Here’s a question we get asked from time to time: When should I consider production outsourcing?
It could be that the market is pushing you to unfamiliar production territory or your workforce isn't skilled in new technology or materials. Maybe you don't have the capacity to maintain a sustainable quality level for larger quantities. Whatever the reason, production outsourcing is an option to carefully consider when you're faced with growth opportunities.
Outsourcing is a common way for manufacturers to to reduce costs as they're looking to scale up their company. By off-loading some operations, a company is able to reduce the number of employees on the payroll by using temporary workers, for example, or remain in a more cost-effective facility for longer than they might otherwise. [Note: outsourcing isn't synonymous with off-shoring. That might seem obvious, but many folks use the terms interchangeably. Outsourcing can take place domestically or overseas, while off-shoring means operations have moved outside the country.]
Outsourcing production typically goes to a contract manufacturer. Because they're often making products for multiple customers, contract manufacturers have production capacity other manufacturers don't have. They're not engaged in the sales and marketing, all they do is make the product, giving them greater flexibility to respond quickly to increases or decreases in production requirements. This saves the customer from having to make investments in additional equipment or workforce.
It's certainly not a decision to make lightly. Outsourcing is more than just gaining a financial edge. Here are a few things to consider before outsourcing manufacturing production:
- Design stability - You’ve completed the R&D and are now trying to scale.
You're out of start up mode and not making any tooling or design changes, which is not something you want to be doing when you're ready to produce.
- Volume - Your production run volumes are at least 3 to 4 times per year.
Outsourcing works best when there is enough volume to leverage the savings. Buy in bulk, right? Without enough volume, there is less economic value (no freight savings either).
- Economics - There is a strong economic advantage that will allow you to better compete in your market.
Sometimes economic advantage is simply cost — it may be cheaper, thus allowing you to achieve greater market share by selling lower and taking share from your competitor.
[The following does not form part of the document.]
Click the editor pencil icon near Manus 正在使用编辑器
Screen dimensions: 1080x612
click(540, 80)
Other economic advantages may be more indirect. For example, you have a mature product and you want your team to focus on a new project, so you have a third party make the existing product. That’s not the case with new product introduction, which much more hands-on. So, the economic advantage may be “where’s the best use of your internal resources.”
- Capital - You can leverage someone else’s capital investment in without having to deploy your own.
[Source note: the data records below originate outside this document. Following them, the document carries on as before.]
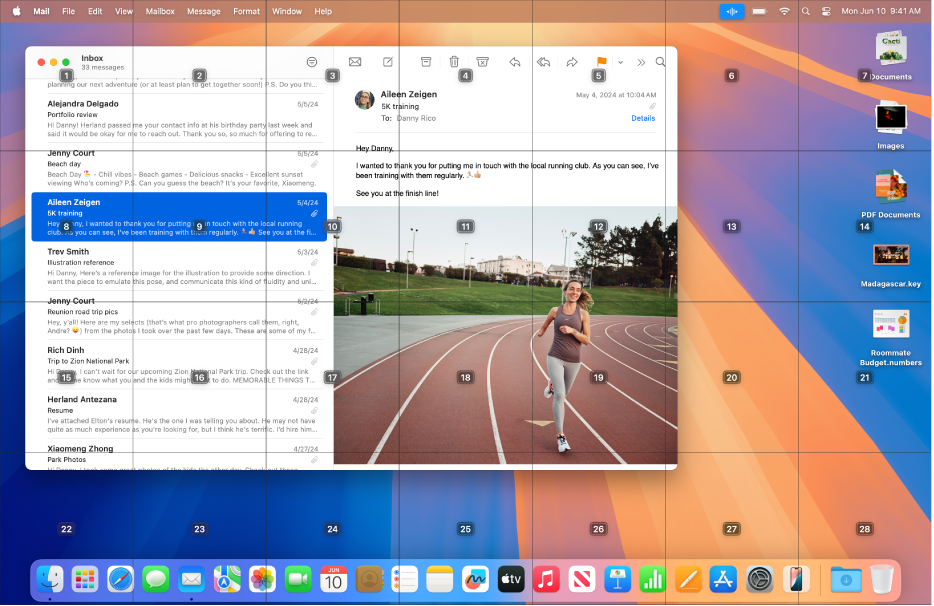Click the Details link in the email header

coord(643,118)
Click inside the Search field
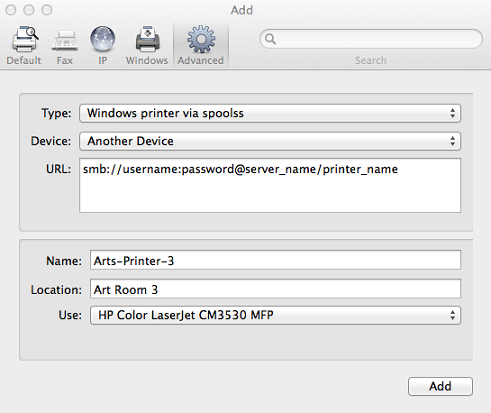The height and width of the screenshot is (413, 491). (x=371, y=39)
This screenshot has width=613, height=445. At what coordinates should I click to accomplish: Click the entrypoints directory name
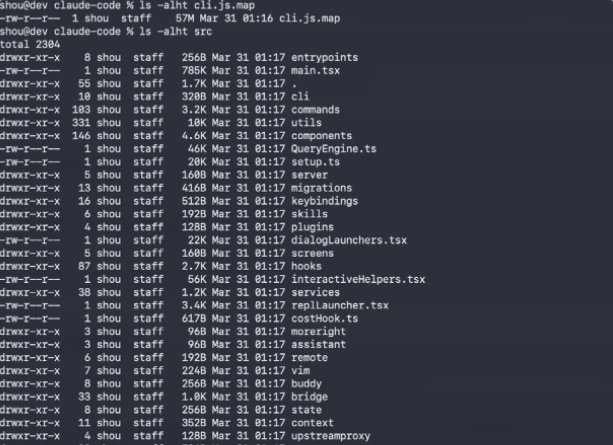[324, 58]
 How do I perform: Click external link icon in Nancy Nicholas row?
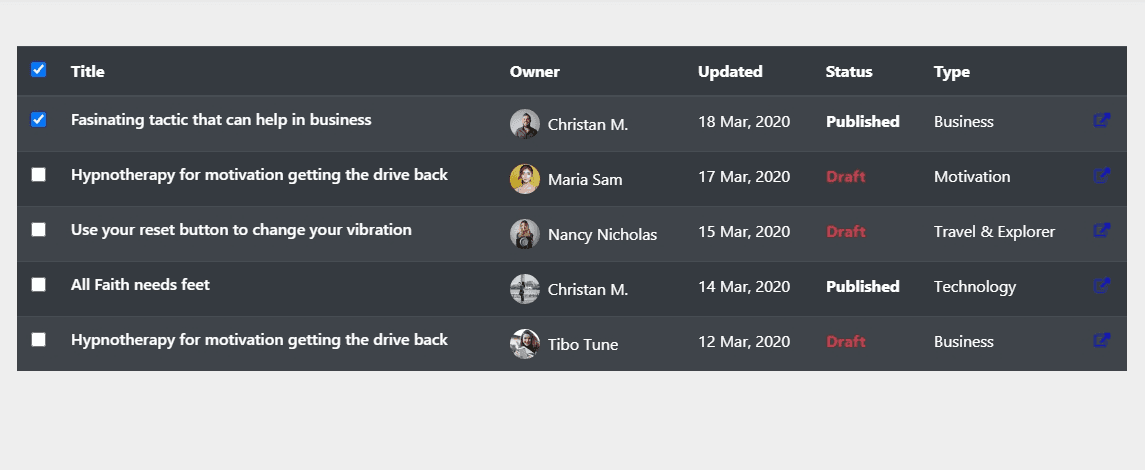[1102, 230]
Basically, you're using the contract manufacturer's capital and technical capability without having to spend millions on machines or a workforce of your own. The key is keeping your cash or investing it where it's better used.
Again, the decision to whether or not to outsource isn't a slam dunk and the variables informing the decision will differ from one company to the next. For example, you need to figure the difference between keeping production in-house versus outsourcing. You also need to have your eyes on the project. How much time can you devote to that, or will you need to hire a project manager?
So what's next? It's time to engage in the exercise of closely examining the pros and cons of outsourcing in light of your company's goals. It's really the best — and only — way to make a decision that is right for you, your company and your customers.